A Woman comes Home and tells her Husband:-

"Remember those Headaches I've been having all these years..??? Well, They're Gone."

"No More Headaches." The Husband asks. "Jeez. What happened"..???

His Wife replies. "The doctor referred me to a Hipnotist.

He told me to stand in front of a Mirror, stare at myself and repeat “I do not have a Headache; I do not have a Headache, I do not have a Headache”. It Worked..?!?! The Headaches Are All Gone Now"..

The Husband replies. "Well, that is Wonderful."

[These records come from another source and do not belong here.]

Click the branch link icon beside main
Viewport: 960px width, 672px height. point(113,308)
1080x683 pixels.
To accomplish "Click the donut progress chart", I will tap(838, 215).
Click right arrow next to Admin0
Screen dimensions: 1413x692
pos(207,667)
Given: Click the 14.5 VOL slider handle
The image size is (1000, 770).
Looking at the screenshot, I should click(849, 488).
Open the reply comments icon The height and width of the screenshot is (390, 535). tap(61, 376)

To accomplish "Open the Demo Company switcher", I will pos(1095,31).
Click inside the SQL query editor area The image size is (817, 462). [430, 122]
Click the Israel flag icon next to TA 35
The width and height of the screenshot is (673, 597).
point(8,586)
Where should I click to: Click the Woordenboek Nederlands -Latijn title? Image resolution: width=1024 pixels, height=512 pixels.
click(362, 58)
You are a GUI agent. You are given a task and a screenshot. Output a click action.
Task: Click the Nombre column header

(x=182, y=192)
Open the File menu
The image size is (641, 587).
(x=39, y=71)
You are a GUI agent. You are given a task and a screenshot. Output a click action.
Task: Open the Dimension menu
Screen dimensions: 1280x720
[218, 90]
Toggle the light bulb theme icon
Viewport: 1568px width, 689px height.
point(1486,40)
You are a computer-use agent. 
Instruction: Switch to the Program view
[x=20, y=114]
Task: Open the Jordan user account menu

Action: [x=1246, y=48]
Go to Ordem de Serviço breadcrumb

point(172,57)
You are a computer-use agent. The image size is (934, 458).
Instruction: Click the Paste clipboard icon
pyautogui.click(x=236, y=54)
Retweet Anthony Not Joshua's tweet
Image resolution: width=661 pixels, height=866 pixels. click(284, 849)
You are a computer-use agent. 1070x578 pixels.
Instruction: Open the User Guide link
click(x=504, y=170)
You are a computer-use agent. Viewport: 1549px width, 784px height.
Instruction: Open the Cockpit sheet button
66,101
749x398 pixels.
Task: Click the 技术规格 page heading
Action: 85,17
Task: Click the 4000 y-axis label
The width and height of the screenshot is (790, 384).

His Wife then says. "You know, you haven't been exactly a Ball of Fire in the Bedroom these last few years. Why don't you go see the Hipnotist and see if he can do anything for that"..??

The Husband agrees to try it.

Following his appointment, the Husband comes home, rips off his clothes, picks up his Wife and carries her into the Bedroom. He puts her on the bed and says. "Don't move, I'll be right back."

He goes into the Bathroom and comes back a few minutes later and Jumps into Bed with her and makes Mad, Passionate Love to his Wife like never before.

His wife says. "Boy, that was Wonderful."

The husband says. "Don't Move..! I'll Be Right Back"..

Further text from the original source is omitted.